Lorsqu’on avait découvert à l’époque, que le film argentin avait été adapté d’un roman par son auteure elle-même, Lucìa Puenzo, on s’était promis de découvrir le bouquin.
Même si l’on sait d’avance que dans ce sens là (film → livre) c’est jamais l’idéal, puisque les images du grand écran viennent un peu écraser celles qui pourraient être suggérées au fil des pages. Mais, tant pis, une auteure qui adapte elle-même son propre roman à l’écran (et avec brio), ça valait forcément le détour.
Malgré cela, pas de déception à la lecture de Wakolda (le nom mapuche de la poupée de Lilith, l’héroïne du film) où l’on retrouve avec précision l’atmosphère empoisonnée et étouffante qui faisait tout le charme vénéneux et létal du film.

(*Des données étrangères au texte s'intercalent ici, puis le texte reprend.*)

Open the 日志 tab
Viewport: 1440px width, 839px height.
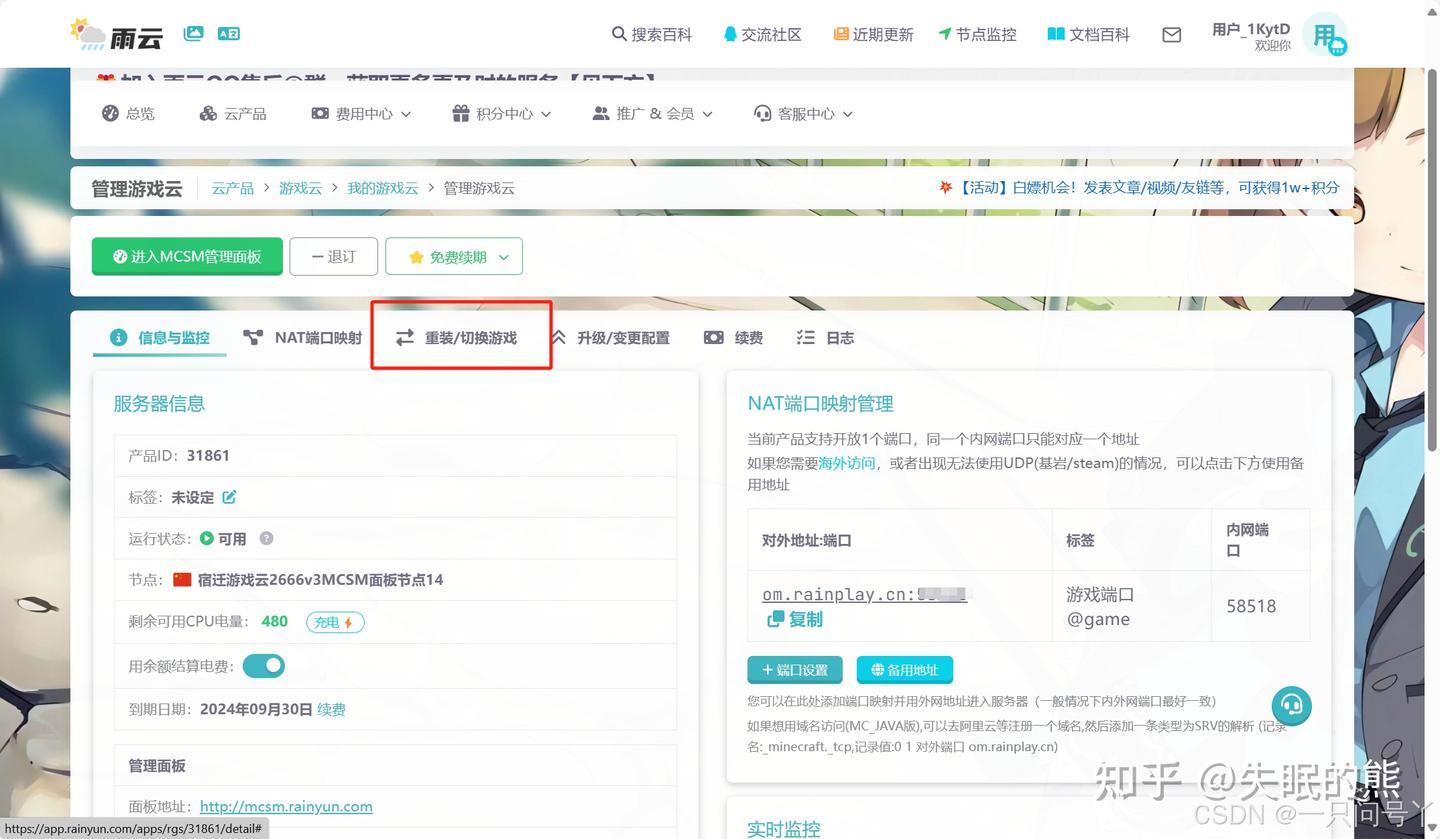(x=824, y=337)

En 1960, le médecin qui débarque au fin fond de la Patagonie dans la famille de Lilith, c’est Josef Mengele le sinistre tortionnaire nazi qui fuit en Argentine les agents du Mossad qui le recherchent activement : il dispose de quelques mois de répit en attendant que ses poursuivants règlent d’abord le cas d’Eichmann.

[…] Il avait consacré sa vie à libérer le monde des rats, et maintenant – fuyant comme un lâche, rejeté en marge de la société –, il commençait à en être un.

Née avant terme, la petite Lilith est depuis toujours affligée d’un déficit de croissance.